About this task: Your job with the data below: print everything from the line that holds "Screen dimensions: 1848x736" down to the line that holds "You are a computer-use agent. This", ends included, exactly, and nothing else.

Data to use:
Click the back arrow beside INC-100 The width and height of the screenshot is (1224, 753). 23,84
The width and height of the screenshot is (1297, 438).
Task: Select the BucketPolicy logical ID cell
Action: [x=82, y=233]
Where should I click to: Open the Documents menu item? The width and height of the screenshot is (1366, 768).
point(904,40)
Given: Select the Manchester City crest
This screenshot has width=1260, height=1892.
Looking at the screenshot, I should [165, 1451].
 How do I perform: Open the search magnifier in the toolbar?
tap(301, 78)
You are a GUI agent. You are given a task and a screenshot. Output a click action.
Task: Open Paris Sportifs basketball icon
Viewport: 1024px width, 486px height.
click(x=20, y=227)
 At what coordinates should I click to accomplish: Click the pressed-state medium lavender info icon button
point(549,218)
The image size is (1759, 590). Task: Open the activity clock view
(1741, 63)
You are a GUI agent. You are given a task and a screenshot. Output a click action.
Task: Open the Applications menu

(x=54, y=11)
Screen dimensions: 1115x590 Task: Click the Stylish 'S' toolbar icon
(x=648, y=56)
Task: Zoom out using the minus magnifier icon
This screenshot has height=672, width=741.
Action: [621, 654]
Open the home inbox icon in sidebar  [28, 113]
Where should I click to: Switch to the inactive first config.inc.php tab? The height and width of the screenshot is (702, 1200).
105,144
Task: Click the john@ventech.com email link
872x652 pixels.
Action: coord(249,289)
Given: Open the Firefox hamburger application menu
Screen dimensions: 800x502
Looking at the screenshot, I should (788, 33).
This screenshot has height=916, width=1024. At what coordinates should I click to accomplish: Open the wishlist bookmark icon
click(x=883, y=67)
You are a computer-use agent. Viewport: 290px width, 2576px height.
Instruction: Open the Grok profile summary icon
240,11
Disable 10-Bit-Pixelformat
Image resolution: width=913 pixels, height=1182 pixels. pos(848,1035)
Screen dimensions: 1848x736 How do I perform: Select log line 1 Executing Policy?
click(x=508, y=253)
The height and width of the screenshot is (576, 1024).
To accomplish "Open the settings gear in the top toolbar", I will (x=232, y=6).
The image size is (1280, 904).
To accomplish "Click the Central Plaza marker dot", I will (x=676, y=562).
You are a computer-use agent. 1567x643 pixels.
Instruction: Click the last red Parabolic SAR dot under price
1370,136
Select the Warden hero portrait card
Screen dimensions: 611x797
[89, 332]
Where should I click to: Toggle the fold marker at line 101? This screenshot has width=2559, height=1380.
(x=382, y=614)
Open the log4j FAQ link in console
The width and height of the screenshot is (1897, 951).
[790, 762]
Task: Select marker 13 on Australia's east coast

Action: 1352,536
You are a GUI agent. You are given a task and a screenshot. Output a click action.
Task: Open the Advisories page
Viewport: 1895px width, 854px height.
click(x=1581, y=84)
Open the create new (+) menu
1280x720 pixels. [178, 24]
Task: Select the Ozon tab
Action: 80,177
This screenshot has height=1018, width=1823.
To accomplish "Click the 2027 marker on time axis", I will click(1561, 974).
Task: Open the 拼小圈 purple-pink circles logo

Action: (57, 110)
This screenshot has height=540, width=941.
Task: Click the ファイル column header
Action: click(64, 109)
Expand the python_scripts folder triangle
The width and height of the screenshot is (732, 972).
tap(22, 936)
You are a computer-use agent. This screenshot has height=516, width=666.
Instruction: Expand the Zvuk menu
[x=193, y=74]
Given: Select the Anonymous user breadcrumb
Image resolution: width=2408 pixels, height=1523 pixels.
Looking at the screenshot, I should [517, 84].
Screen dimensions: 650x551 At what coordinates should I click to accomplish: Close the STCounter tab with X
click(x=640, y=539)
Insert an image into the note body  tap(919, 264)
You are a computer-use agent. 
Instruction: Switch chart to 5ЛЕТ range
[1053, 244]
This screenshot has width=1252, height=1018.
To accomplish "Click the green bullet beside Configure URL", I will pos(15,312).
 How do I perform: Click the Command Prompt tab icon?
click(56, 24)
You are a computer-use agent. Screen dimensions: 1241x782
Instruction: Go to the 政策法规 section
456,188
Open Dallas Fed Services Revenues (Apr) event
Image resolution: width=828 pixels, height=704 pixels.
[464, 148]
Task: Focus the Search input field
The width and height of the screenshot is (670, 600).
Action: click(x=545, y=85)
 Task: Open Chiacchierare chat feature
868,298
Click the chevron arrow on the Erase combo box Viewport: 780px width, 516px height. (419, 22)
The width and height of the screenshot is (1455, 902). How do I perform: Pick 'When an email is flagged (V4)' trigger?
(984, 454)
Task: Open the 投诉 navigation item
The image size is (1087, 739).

Expected answer:
Screen dimensions: 1848x736 How do I perform: Select log line 1 Executing Policy?
click(x=508, y=253)
The height and width of the screenshot is (576, 1024).
To accomplish "Open the settings gear in the top toolbar", I will (x=232, y=6).
The image size is (1280, 904).
To accomplish "Click the Central Plaza marker dot", I will (x=676, y=562).
You are a computer-use agent. 1567x643 pixels.
Instruction: Click the last red Parabolic SAR dot under price
1370,136
Select the Warden hero portrait card
Screen dimensions: 611x797
[89, 332]
Where should I click to: Toggle the fold marker at line 101? This screenshot has width=2559, height=1380.
(x=382, y=614)
Open the log4j FAQ link in console
The width and height of the screenshot is (1897, 951).
[790, 762]
Task: Select marker 13 on Australia's east coast

Action: 1352,536
You are a GUI agent. You are given a task and a screenshot. Output a click action.
Task: Open the Advisories page
Viewport: 1895px width, 854px height.
click(x=1581, y=84)
Open the create new (+) menu
1280x720 pixels. [178, 24]
Task: Select the Ozon tab
Action: 80,177
This screenshot has height=1018, width=1823.
To accomplish "Click the 2027 marker on time axis", I will click(1561, 974).
Task: Open the 拼小圈 purple-pink circles logo

Action: (57, 110)
This screenshot has height=540, width=941.
Task: Click the ファイル column header
Action: click(64, 109)
Expand the python_scripts folder triangle
The width and height of the screenshot is (732, 972).
tap(22, 936)
You are a computer-use agent. This screenshot has height=516, width=666.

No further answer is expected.